TO BE DONE >>
• a. Quote the post on intergenerational feminism word for word, between "As many of you" and "in the world.", inclusive.
• b. In the post on intergenerational feminism, what role does the writer say they have taken on in the last few years?
• c. Using the post on intergenerational feminism, decide whether each statement agrees with it. For each, answer yes or no and quote the words of the text that settle it.
(i) After one disappointing interaction, the writer came to see most older feminists as bad listeners.
(ii) The writer has always been clear that one bad experience with someone of another generation should not be globalized.
(iii) The writer took on the mentoring role more than a decade ago.

# START OF SOURCE

Sometimes women are just assholes, OR resisting generalizations in intergenerational discourse

As many of you know, I’ve been known to think a lot about intergenerational issues, particularly when it comes to feminism. As I’ve stepped into the role of mentor in the last few years, it’s pushed me to reflect more on my own expectations and experiences of the older women who stepped into my life and helped me become who I wanted to be in the world.
One of the things that I’m pretty clear about now, that I was totally fuzzy about back in the day, is that too often women take one bad experience with someone of a different generation and then globalize it. I remember having a particularly disappointing interaction with someone that I really looked up to and admired, and then projecting my pain over that one individual’s dysfunction on a much broader scale. That one older feminist was a bad listener and, suddenly, in my mind, the majority of older feminists were bad listeners. (I may be overstating the case, but I did some pretty catastrophic thinking as a youngin’.)

# END OF SOURCE
# START OF PROVIDED DATA

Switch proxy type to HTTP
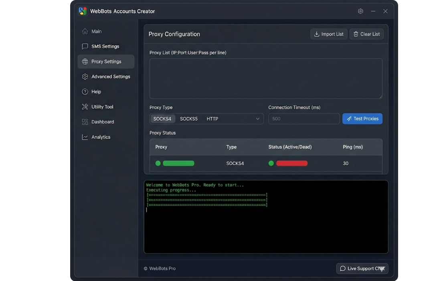 click(212, 118)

# END OF PROVIDED DATA

ANSWERS TO THE PROBLEMS >>
• a.
As many of you know, I’ve been known to think a lot about intergenerational issues, particularly when it comes to feminism. As I’ve stepped into the role of mentor in the last few years, it’s pushed me to reflect more on my own expectations and experiences of the older women who stepped into my life and helped me become who I wanted to be in the world.

• b. The role of mentor.

• c.
(i) Yes: "suddenly, in my mind, the majority of older feminists were bad listeners"
(ii) No: "that I was totally fuzzy about back in the day"
(iii) No: "As I’ve stepped into the role of mentor in the last few years"